━━━ DATA LISTING ━━━

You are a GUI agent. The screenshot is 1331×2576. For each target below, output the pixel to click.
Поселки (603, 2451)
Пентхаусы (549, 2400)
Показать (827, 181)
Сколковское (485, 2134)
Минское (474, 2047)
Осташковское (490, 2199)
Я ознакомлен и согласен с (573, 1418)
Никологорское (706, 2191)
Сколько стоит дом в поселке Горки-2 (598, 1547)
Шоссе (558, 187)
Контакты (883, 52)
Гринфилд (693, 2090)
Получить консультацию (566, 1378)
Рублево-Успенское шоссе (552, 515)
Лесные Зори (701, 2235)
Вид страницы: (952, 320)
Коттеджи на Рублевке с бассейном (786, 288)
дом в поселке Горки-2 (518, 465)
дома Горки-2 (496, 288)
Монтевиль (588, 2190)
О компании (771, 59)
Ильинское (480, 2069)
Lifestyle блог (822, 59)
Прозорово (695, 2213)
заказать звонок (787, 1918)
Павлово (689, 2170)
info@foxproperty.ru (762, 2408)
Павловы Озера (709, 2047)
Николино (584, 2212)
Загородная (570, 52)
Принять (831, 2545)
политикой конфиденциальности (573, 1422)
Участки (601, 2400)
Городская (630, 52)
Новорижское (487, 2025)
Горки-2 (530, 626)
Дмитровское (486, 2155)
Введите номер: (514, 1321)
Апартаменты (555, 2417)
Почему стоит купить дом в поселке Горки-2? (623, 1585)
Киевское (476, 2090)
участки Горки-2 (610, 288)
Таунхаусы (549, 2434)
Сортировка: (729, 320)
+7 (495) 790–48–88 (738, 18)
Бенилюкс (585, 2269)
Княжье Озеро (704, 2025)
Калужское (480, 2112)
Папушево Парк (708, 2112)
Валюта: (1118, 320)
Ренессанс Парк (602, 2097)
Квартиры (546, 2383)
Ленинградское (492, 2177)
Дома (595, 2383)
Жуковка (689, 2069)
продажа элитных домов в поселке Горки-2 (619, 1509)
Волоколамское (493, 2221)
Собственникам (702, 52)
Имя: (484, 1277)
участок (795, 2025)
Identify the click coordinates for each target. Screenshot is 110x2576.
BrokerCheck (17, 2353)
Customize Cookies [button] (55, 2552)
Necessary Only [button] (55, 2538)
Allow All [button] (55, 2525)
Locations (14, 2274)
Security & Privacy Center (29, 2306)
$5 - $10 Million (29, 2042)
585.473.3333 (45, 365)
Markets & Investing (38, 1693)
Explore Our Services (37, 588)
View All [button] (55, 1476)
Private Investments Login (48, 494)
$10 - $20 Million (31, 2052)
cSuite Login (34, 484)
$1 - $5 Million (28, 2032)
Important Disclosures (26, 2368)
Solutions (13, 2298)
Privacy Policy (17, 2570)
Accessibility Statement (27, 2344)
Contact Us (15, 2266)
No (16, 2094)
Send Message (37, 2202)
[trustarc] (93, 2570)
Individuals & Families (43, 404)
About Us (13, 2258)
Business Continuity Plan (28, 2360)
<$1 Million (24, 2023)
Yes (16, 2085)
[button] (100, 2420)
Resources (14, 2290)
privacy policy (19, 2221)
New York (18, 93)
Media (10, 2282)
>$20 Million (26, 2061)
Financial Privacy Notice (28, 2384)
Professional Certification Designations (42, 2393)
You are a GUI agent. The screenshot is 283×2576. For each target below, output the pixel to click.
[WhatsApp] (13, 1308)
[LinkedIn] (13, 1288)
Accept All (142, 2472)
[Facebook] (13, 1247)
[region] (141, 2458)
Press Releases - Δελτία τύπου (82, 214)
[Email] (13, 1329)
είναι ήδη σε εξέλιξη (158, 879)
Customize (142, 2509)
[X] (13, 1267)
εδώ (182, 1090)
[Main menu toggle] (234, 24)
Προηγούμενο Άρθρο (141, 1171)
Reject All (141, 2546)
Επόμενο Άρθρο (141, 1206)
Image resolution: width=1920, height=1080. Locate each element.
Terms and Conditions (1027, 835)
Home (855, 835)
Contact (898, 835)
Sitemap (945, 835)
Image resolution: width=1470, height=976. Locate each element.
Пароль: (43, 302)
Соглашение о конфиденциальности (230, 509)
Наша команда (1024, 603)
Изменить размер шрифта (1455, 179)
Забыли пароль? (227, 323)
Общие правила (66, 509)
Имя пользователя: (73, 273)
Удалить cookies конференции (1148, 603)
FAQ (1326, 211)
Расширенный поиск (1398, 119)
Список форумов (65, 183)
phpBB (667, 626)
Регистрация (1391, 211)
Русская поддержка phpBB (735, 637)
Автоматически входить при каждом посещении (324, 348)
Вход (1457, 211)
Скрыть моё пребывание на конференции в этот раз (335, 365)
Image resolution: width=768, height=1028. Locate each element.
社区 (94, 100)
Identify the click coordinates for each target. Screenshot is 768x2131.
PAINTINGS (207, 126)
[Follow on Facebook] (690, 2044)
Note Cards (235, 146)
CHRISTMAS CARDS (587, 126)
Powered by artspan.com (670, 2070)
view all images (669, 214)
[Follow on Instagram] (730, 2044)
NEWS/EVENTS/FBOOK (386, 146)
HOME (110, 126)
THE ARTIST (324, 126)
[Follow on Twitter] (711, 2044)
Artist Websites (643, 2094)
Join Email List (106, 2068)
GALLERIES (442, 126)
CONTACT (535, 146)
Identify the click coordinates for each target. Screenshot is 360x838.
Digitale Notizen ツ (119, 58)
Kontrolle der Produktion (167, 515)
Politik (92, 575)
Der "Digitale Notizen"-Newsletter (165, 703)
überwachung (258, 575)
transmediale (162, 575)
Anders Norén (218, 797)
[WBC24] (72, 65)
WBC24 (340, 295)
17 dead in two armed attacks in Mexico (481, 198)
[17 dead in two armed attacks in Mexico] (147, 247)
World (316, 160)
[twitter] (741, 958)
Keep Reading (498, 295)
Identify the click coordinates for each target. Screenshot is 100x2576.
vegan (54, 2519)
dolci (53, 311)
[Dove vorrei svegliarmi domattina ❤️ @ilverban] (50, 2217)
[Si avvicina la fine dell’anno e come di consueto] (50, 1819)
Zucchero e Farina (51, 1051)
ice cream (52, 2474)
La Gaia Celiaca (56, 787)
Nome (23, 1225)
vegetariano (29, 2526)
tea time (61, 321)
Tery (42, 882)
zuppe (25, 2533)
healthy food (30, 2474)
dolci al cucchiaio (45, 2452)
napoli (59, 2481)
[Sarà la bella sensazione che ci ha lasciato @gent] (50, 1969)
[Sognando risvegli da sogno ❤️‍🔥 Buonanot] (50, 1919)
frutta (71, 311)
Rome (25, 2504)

━━━

Reproduce exactly, and only, the part of the listing above that begins at the line with "Send Message (37, 2202)" and goes on through the line with "Professional Certification Designations".

* _ANSWER TO THIS TASK_:
Send Message (37, 2202)
[trustarc] (93, 2570)
Individuals & Families (43, 404)
About Us (13, 2258)
Business Continuity Plan (28, 2360)
<$1 Million (24, 2023)
Yes (16, 2085)
[button] (100, 2420)
Resources (14, 2290)
privacy policy (19, 2221)
New York (18, 93)
Media (10, 2282)
>$20 Million (26, 2061)
Financial Privacy Notice (28, 2384)
Professional Certification Designations (42, 2393)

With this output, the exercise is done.